* [AIM OF THE TASK]: The lines to copy run from the one containing "This screenshot has width=627, height=375." to the end of the listing. Please write them out exactly, minus the pictures.

* [DATA RECORDS]:
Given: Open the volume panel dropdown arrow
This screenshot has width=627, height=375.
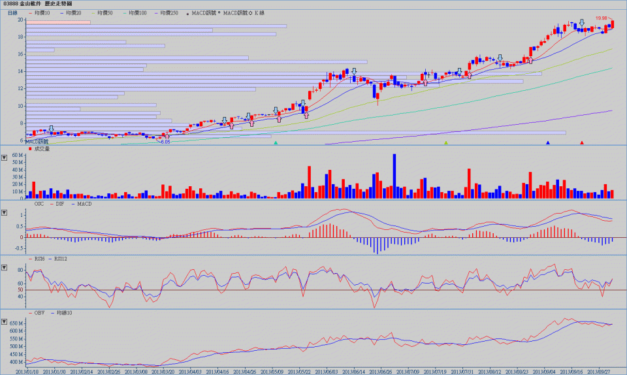Looking at the screenshot, I should point(5,157).
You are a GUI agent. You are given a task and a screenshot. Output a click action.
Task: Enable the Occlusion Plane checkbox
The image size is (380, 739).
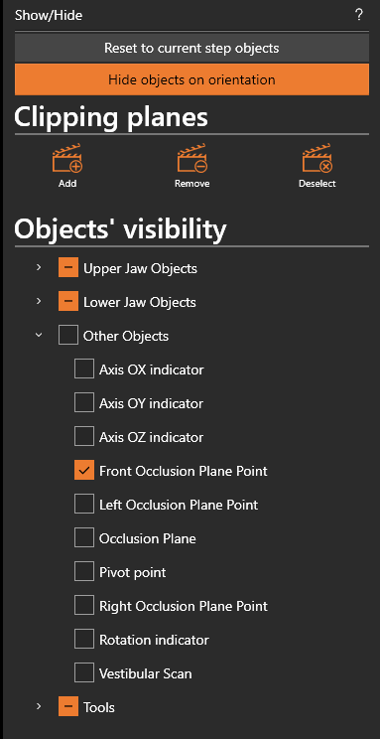84,538
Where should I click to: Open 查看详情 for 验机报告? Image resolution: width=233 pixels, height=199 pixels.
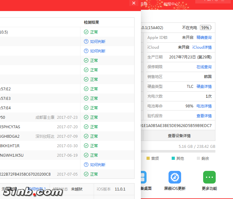click(204, 116)
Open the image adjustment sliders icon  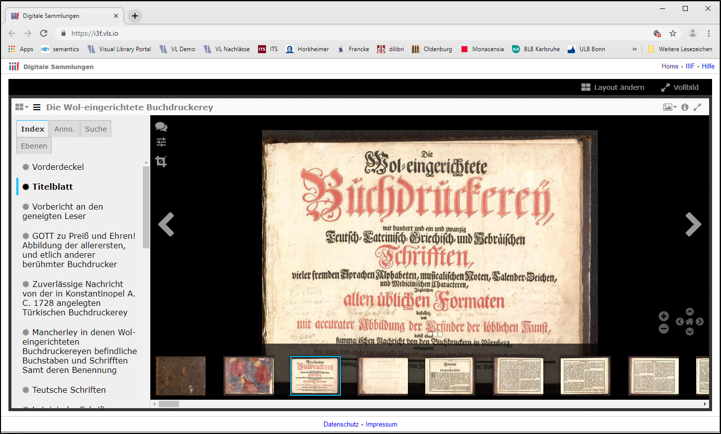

* [SOLVED EXERCISE]:
This screenshot has width=627, height=375.
Looking at the screenshot, I should point(5,157).
You are a GUI agent. You are given a task and a screenshot. Output a click action.
Task: Enable the Occlusion Plane checkbox
The image size is (380, 739).
84,538
Where should I click to: Open 查看详情 for 验机报告? Image resolution: width=233 pixels, height=199 pixels.
click(204, 116)
Open the image adjustment sliders icon  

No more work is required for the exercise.